French Prime Minister Manuel Valls moved on Monday to head off a threatened revolt within his own party by demanding a loosening of eurozone monetary policy to offset the impact of planned austerity measures.
Valls, who is under pressure from fellow Socialists over plans to cut public spending by €50 billion ($69 billion) over the next three years, outlined a number of concessions which will reduce the impact of the cuts.
And in a move likely to play equally well with the left of his party, he took a swipe at the European Central Bank over the "too high" level of the euro, which he said was blocking economic recovery.
Backed by President Francois Hollande, Valls has proposed the cuts package to ensure France brings its budget deficit into line with EU rules while freeing up funds for reductions in income and payroll taxes designed to boost the sagging economy and generate jobs.
But aspects of the plan, particularly freezes on welfare benefits and public sector wages, have angered many within the ruling Socialist Party and some lawmakers are threatening to challenge Valls's authority by refusing to support the package in a non-binding vote in parliament on Tuesday.
A decision by 40 Socialists to abstain would be sufficient to put the government in the embarrassing position of having to rely on its centre-right opponents to get the centrepiece of its economic strategy for the next three years endorsed by parliament.
In a letter to Socialist MPs, Valls described Tuesday's vote as "a moment of truth" for France and insisted: "We have to stop living beyond our means."
But he also detailed concessions to the rebels, including a pledge that the welfare freeze would not be applied to pensioners living on less than €1,200 a month.
Valls also agreed to resume inflation-linked pay rises for the lowest-paid public sector workers and said he would proceed with a revaluation of the minimum level of state income support for the long-term unemployed from this year, rather than delaying the start until 2015 as he had initially proposed.
It was unclear how much these amendments would cost but Valls indicated that he was maintaining the overall target of 50 billion euros in cuts between 2015 and 2017, when Hollande's five-year term as president ends.
Euro 'too high'
Valls acknowledged the cuts could have a dampening impact in the short term, which he argued could be offset "by a more active monetary policy and a more realistic exchange rate policy at the European level."
"The level of the euro is too high," he said.
After it is presented to parliament on Tuesday, the government's economic programme will be sent to Brussels for approval by the European Commission, which placed France under surveillance earlier this year over its failure to meet an agreed timetable for bringing its deficit down to three percent of GDP in line with eurozone rules.

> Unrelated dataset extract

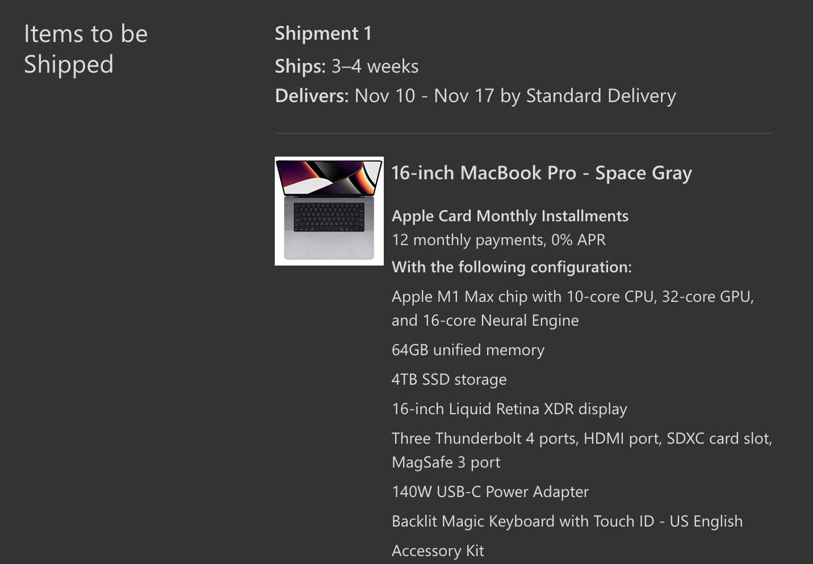Open the 16-inch MacBook Pro Space Gray title
Screen dimensions: 813x564
pyautogui.click(x=542, y=173)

France now says it will meet that target next year but the economic assumptions on which the government based that prediction were described as "optimistic" last week by its own spending watchdog.
If the Commission takes a similar line, it could ask Paris to outline further measures to reduce the risk of missing the deficit target again.
The government is counting on the economy expanding by one percent this year and an acceleration of growth to 1.7 percent next year and at least 2.25 percent in both 2016 and 2017, by which time it anticipates its measures to bolster growth will have taken effect and generated some 200,000 new jobs.
Hollande has admitted that his hopes of even being a candidate for re-election in 2017 hinge on the strategy working.
Valls too has much riding on the success or failure of an economic plan the government hopes will help French companies address a growing competitiveness deficit and make the country as a whole more attractive for international investors.
The most popular figure in the government, the former interior minister was promoted to his current role after the Socialists suffered stinging losses in local elections last month which were largely attributed to the impact of record unemployment and falling real incomes.